# Provided records

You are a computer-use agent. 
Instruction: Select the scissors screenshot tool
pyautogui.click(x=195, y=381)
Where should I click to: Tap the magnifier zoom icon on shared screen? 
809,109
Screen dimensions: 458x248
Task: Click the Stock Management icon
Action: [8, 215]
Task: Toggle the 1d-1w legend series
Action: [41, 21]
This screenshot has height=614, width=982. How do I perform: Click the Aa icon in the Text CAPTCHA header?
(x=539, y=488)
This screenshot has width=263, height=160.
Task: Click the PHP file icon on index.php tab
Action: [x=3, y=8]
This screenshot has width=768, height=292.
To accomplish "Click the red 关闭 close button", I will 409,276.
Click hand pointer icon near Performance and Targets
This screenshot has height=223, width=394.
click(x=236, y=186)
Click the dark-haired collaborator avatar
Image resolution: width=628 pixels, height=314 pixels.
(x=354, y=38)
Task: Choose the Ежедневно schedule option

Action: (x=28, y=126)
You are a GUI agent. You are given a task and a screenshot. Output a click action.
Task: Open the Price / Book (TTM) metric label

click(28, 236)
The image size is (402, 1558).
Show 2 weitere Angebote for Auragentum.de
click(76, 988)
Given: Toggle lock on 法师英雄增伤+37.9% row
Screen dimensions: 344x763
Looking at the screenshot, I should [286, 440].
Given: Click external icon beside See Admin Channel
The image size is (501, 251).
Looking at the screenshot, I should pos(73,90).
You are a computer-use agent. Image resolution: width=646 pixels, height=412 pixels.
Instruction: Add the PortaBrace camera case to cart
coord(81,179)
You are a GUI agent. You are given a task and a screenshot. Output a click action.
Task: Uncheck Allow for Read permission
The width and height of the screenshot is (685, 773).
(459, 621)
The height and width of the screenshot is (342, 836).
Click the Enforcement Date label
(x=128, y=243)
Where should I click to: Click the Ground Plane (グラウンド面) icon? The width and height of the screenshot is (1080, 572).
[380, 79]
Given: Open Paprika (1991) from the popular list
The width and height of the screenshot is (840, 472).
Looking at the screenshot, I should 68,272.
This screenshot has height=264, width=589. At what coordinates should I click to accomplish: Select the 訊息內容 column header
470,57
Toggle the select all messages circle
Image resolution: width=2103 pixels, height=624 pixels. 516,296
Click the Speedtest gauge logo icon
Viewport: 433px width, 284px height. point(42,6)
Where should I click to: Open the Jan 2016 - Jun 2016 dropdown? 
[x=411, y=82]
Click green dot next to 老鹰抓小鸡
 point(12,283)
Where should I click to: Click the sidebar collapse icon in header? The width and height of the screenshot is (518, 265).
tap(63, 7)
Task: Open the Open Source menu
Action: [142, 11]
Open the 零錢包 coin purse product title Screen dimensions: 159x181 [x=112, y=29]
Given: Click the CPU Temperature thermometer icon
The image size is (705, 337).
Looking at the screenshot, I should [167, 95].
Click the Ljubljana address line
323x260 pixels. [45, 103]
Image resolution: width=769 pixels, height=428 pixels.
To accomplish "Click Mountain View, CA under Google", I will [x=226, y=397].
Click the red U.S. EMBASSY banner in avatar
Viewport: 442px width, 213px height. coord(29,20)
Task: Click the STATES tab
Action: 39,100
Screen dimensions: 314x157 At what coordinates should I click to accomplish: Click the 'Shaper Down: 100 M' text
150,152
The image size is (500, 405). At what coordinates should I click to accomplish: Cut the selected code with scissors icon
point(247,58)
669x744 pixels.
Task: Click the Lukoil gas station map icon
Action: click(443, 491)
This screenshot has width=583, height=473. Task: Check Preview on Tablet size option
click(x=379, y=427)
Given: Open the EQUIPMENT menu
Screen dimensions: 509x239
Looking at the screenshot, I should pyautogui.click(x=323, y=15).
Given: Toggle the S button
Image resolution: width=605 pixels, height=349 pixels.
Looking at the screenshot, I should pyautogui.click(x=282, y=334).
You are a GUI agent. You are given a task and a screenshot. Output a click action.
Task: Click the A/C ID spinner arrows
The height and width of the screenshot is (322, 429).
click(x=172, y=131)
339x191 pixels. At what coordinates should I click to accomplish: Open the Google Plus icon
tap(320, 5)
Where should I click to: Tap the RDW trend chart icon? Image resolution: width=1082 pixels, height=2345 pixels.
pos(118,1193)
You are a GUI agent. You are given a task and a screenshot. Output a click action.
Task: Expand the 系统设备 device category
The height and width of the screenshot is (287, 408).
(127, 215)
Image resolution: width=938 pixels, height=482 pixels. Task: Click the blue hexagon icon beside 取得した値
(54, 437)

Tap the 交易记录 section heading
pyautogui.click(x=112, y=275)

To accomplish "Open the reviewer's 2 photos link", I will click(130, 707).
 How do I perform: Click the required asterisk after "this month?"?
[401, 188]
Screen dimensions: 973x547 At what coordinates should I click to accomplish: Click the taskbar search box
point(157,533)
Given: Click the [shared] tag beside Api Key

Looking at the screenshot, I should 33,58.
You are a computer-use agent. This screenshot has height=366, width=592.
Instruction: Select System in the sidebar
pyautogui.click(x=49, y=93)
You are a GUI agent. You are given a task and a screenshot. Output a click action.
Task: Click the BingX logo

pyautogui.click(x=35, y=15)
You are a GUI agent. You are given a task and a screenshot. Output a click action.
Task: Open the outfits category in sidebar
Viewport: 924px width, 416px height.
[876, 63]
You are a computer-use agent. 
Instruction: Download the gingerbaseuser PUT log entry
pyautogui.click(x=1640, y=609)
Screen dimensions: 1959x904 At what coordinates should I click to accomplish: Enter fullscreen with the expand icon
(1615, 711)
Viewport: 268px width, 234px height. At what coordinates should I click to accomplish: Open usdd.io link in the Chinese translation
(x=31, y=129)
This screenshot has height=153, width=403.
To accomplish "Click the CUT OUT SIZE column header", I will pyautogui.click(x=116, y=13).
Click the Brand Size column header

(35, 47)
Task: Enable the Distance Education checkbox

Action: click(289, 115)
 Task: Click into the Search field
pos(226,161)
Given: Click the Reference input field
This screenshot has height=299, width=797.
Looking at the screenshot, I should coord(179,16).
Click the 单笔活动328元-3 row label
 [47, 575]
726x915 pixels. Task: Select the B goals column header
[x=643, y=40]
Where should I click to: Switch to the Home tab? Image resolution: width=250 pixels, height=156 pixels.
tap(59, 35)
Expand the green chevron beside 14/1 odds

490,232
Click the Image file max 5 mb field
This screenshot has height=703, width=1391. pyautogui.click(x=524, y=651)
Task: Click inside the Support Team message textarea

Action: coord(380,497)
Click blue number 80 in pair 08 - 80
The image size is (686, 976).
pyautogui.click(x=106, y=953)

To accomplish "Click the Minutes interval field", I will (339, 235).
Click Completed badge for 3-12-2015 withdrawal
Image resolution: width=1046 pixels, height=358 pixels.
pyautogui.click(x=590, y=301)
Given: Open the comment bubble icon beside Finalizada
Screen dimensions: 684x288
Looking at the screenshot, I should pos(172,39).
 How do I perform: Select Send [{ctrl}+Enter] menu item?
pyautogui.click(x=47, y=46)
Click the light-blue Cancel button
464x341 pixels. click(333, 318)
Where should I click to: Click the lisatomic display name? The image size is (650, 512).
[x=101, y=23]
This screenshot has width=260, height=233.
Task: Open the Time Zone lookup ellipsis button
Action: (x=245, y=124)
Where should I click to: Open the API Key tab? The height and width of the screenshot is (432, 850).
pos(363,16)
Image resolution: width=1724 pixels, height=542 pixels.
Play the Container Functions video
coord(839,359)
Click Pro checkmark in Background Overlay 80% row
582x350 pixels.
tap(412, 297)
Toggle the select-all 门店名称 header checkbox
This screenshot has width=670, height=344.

# How to complete this task
The whole listing above, restated word for word, is the required answer.

# Task output
You are a computer-use agent. 
Instruction: Select the scissors screenshot tool
pyautogui.click(x=195, y=381)
Where should I click to: Tap the magnifier zoom icon on shared screen? 
809,109
Screen dimensions: 458x248
Task: Click the Stock Management icon
Action: [8, 215]
Task: Toggle the 1d-1w legend series
Action: [41, 21]
This screenshot has height=614, width=982. How do I perform: Click the Aa icon in the Text CAPTCHA header?
(x=539, y=488)
This screenshot has width=263, height=160.
Task: Click the PHP file icon on index.php tab
Action: [x=3, y=8]
This screenshot has width=768, height=292.
To accomplish "Click the red 关闭 close button", I will 409,276.
Click hand pointer icon near Performance and Targets
This screenshot has height=223, width=394.
click(x=236, y=186)
Click the dark-haired collaborator avatar
Image resolution: width=628 pixels, height=314 pixels.
(x=354, y=38)
Task: Choose the Ежедневно schedule option

Action: (x=28, y=126)
You are a GUI agent. You are given a task and a screenshot. Output a click action.
Task: Open the Price / Book (TTM) metric label

click(28, 236)
The image size is (402, 1558).
Show 2 weitere Angebote for Auragentum.de
click(76, 988)
Given: Toggle lock on 法师英雄增伤+37.9% row
Screen dimensions: 344x763
Looking at the screenshot, I should [286, 440].
Given: Click external icon beside See Admin Channel
The image size is (501, 251).
Looking at the screenshot, I should pos(73,90).
You are a computer-use agent. Image resolution: width=646 pixels, height=412 pixels.
Instruction: Add the PortaBrace camera case to cart
coord(81,179)
You are a GUI agent. You are given a task and a screenshot. Output a click action.
Task: Uncheck Allow for Read permission
The width and height of the screenshot is (685, 773).
(459, 621)
The height and width of the screenshot is (342, 836).
Click the Enforcement Date label
(x=128, y=243)
Where should I click to: Click the Ground Plane (グラウンド面) icon? The width and height of the screenshot is (1080, 572).
[380, 79]
Given: Open Paprika (1991) from the popular list
The width and height of the screenshot is (840, 472).
Looking at the screenshot, I should 68,272.
This screenshot has height=264, width=589. At what coordinates should I click to accomplish: Select the 訊息內容 column header
470,57
Toggle the select all messages circle
Image resolution: width=2103 pixels, height=624 pixels. 516,296
Click the Speedtest gauge logo icon
Viewport: 433px width, 284px height. point(42,6)
Where should I click to: Open the Jan 2016 - Jun 2016 dropdown? 
[x=411, y=82]
Click green dot next to 老鹰抓小鸡
 point(12,283)
Where should I click to: Click the sidebar collapse icon in header? The width and height of the screenshot is (518, 265).
tap(63, 7)
Task: Open the Open Source menu
Action: [142, 11]
Open the 零錢包 coin purse product title Screen dimensions: 159x181 [x=112, y=29]
Given: Click the CPU Temperature thermometer icon
The image size is (705, 337).
Looking at the screenshot, I should [167, 95].
Click the Ljubljana address line
323x260 pixels. [45, 103]
Image resolution: width=769 pixels, height=428 pixels.
To accomplish "Click Mountain View, CA under Google", I will [x=226, y=397].
Click the red U.S. EMBASSY banner in avatar
Viewport: 442px width, 213px height. coord(29,20)
Task: Click the STATES tab
Action: 39,100
Screen dimensions: 314x157 At what coordinates should I click to accomplish: Click the 'Shaper Down: 100 M' text
150,152
The image size is (500, 405). At what coordinates should I click to accomplish: Cut the selected code with scissors icon
point(247,58)
669x744 pixels.
Task: Click the Lukoil gas station map icon
Action: click(443, 491)
This screenshot has width=583, height=473. Task: Check Preview on Tablet size option
click(x=379, y=427)
Given: Open the EQUIPMENT menu
Screen dimensions: 509x239
Looking at the screenshot, I should pyautogui.click(x=323, y=15).
Given: Toggle the S button
Image resolution: width=605 pixels, height=349 pixels.
Looking at the screenshot, I should pyautogui.click(x=282, y=334).
You are a GUI agent. You are given a task and a screenshot. Output a click action.
Task: Click the A/C ID spinner arrows
The height and width of the screenshot is (322, 429).
click(x=172, y=131)
339x191 pixels. At what coordinates should I click to accomplish: Open the Google Plus icon
tap(320, 5)
Where should I click to: Tap the RDW trend chart icon? Image resolution: width=1082 pixels, height=2345 pixels.
pos(118,1193)
You are a GUI agent. You are given a task and a screenshot. Output a click action.
Task: Expand the 系统设备 device category
The height and width of the screenshot is (287, 408).
(127, 215)
Image resolution: width=938 pixels, height=482 pixels. Task: Click the blue hexagon icon beside 取得した値
(54, 437)

Tap the 交易记录 section heading
pyautogui.click(x=112, y=275)

To accomplish "Open the reviewer's 2 photos link", I will click(130, 707).
 How do I perform: Click the required asterisk after "this month?"?
[401, 188]
Screen dimensions: 973x547 At what coordinates should I click to accomplish: Click the taskbar search box
point(157,533)
Given: Click the [shared] tag beside Api Key

Looking at the screenshot, I should 33,58.
You are a computer-use agent. This screenshot has height=366, width=592.
Instruction: Select System in the sidebar
pyautogui.click(x=49, y=93)
You are a GUI agent. You are given a task and a screenshot. Output a click action.
Task: Click the BingX logo

pyautogui.click(x=35, y=15)
You are a GUI agent. You are given a task and a screenshot. Output a click action.
Task: Open the outfits category in sidebar
Viewport: 924px width, 416px height.
[876, 63]
You are a computer-use agent. 
Instruction: Download the gingerbaseuser PUT log entry
pyautogui.click(x=1640, y=609)
Screen dimensions: 1959x904 At what coordinates should I click to accomplish: Enter fullscreen with the expand icon
(1615, 711)
Viewport: 268px width, 234px height. At what coordinates should I click to accomplish: Open usdd.io link in the Chinese translation
(x=31, y=129)
This screenshot has height=153, width=403.
To accomplish "Click the CUT OUT SIZE column header", I will pyautogui.click(x=116, y=13).
Click the Brand Size column header

(35, 47)
Task: Enable the Distance Education checkbox

Action: click(289, 115)
 Task: Click into the Search field
pos(226,161)
Given: Click the Reference input field
This screenshot has height=299, width=797.
Looking at the screenshot, I should coord(179,16).
Click the 单笔活动328元-3 row label
 [47, 575]
726x915 pixels. Task: Select the B goals column header
[x=643, y=40]
Where should I click to: Switch to the Home tab? Image resolution: width=250 pixels, height=156 pixels.
tap(59, 35)
Expand the green chevron beside 14/1 odds

490,232
Click the Image file max 5 mb field
This screenshot has height=703, width=1391. pyautogui.click(x=524, y=651)
Task: Click inside the Support Team message textarea

Action: coord(380,497)
Click blue number 80 in pair 08 - 80
The image size is (686, 976).
pyautogui.click(x=106, y=953)

To accomplish "Click the Minutes interval field", I will (339, 235).
Click Completed badge for 3-12-2015 withdrawal
Image resolution: width=1046 pixels, height=358 pixels.
pyautogui.click(x=590, y=301)
Given: Open the comment bubble icon beside Finalizada
Screen dimensions: 684x288
Looking at the screenshot, I should pos(172,39).
 How do I perform: Select Send [{ctrl}+Enter] menu item?
pyautogui.click(x=47, y=46)
Click the light-blue Cancel button
464x341 pixels. click(333, 318)
Where should I click to: Click the lisatomic display name? The image size is (650, 512).
[x=101, y=23]
This screenshot has width=260, height=233.
Task: Open the Time Zone lookup ellipsis button
Action: (x=245, y=124)
Where should I click to: Open the API Key tab? The height and width of the screenshot is (432, 850).
pos(363,16)
Image resolution: width=1724 pixels, height=542 pixels.
Play the Container Functions video
coord(839,359)
Click Pro checkmark in Background Overlay 80% row
582x350 pixels.
tap(412, 297)
Toggle the select-all 门店名称 header checkbox
This screenshot has width=670, height=344.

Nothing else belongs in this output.